■ **Exercise inputs**:
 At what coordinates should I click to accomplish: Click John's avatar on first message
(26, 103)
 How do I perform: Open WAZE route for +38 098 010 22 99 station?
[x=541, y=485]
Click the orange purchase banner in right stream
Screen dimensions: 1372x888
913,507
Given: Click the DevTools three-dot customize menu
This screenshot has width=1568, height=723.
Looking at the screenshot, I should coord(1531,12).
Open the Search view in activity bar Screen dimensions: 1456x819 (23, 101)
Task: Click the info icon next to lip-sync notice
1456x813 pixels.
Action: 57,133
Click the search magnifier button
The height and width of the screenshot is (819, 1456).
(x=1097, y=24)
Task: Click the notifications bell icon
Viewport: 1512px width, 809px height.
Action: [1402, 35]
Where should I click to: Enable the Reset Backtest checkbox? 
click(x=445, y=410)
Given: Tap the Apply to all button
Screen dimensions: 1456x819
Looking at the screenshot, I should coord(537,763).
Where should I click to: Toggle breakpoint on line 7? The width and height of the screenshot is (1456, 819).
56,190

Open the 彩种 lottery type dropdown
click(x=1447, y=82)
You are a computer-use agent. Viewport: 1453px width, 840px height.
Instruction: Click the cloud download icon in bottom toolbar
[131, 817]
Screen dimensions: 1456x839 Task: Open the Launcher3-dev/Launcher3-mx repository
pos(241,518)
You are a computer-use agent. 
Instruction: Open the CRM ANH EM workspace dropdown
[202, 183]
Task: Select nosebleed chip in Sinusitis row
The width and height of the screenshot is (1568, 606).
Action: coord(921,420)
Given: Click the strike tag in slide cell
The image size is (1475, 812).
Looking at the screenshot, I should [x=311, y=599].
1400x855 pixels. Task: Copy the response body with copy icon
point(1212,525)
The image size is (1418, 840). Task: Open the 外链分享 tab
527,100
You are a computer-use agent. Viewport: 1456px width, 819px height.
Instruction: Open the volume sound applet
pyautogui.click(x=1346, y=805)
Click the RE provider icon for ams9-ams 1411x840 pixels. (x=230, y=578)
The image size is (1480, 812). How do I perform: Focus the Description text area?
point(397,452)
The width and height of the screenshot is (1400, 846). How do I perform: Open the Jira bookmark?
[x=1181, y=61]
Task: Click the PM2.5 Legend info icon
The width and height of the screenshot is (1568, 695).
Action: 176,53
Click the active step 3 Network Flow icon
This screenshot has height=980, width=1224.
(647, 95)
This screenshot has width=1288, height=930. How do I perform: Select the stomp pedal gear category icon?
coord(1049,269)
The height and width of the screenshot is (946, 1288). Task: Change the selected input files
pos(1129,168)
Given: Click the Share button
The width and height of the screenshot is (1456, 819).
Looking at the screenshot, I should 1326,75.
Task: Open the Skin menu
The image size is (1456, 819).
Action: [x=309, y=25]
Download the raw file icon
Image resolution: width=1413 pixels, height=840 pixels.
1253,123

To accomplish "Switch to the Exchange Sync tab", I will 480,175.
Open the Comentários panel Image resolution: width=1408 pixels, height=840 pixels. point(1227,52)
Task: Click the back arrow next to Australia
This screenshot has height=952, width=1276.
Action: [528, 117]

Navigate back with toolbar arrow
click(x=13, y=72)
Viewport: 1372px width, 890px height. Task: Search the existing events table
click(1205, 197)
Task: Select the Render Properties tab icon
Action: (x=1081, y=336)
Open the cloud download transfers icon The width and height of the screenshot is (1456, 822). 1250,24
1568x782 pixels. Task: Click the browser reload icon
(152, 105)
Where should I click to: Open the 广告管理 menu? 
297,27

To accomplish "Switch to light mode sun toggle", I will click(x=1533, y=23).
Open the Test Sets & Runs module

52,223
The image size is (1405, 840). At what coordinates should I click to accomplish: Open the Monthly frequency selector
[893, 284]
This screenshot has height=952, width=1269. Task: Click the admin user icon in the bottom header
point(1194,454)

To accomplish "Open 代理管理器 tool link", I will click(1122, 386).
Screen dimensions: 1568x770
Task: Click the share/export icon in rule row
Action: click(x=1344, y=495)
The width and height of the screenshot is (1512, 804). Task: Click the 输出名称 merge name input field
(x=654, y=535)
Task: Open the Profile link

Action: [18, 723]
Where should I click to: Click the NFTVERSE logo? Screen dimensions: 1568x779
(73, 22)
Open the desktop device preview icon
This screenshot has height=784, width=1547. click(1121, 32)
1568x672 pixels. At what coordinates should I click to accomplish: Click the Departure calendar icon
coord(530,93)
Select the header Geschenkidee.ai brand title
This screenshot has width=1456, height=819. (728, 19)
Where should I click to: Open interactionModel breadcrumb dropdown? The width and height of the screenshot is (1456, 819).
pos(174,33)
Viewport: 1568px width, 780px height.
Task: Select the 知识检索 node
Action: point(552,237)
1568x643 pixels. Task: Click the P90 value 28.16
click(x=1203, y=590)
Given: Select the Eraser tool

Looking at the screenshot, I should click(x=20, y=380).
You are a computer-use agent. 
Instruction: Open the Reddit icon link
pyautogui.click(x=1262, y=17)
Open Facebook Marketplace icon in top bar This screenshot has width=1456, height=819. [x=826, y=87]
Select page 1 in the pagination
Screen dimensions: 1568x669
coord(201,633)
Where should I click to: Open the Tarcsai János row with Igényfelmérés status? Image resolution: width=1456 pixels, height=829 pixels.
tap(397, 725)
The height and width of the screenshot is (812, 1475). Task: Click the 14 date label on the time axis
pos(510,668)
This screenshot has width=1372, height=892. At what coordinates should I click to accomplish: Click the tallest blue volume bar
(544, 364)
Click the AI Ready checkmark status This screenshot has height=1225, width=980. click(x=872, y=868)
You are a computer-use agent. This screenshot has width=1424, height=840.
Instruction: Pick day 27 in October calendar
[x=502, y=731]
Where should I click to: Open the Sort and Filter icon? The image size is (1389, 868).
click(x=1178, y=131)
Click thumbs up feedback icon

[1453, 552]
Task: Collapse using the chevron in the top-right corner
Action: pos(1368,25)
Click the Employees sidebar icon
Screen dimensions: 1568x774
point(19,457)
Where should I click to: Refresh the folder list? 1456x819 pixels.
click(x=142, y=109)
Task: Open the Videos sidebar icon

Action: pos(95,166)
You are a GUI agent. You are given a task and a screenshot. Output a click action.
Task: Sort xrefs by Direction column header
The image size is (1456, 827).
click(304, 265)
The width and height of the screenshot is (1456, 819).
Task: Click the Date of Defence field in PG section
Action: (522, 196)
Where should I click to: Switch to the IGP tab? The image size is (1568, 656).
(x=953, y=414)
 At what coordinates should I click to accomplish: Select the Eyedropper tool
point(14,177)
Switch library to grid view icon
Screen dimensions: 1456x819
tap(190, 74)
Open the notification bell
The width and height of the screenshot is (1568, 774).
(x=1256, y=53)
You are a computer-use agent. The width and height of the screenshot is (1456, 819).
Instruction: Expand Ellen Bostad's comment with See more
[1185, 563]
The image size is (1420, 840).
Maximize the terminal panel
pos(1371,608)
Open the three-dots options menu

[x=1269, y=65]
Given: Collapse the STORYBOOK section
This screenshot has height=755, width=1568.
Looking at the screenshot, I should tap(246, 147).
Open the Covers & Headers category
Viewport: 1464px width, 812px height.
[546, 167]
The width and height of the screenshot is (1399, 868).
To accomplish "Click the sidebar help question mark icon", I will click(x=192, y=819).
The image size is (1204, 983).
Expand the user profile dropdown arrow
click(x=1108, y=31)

■ **Exercise goal**:
The output should be exactly the lines above from the line containing "How do I perform: Open WAZE" to the line containing "Task: Click the info", inclusive, with no other lines.

■ **Task output**:
 How do I perform: Open WAZE route for +38 098 010 22 99 station?
[x=541, y=485]
Click the orange purchase banner in right stream
Screen dimensions: 1372x888
913,507
Given: Click the DevTools three-dot customize menu
This screenshot has width=1568, height=723.
Looking at the screenshot, I should coord(1531,12).
Open the Search view in activity bar Screen dimensions: 1456x819 (23, 101)
Task: Click the info icon next to lip-sync notice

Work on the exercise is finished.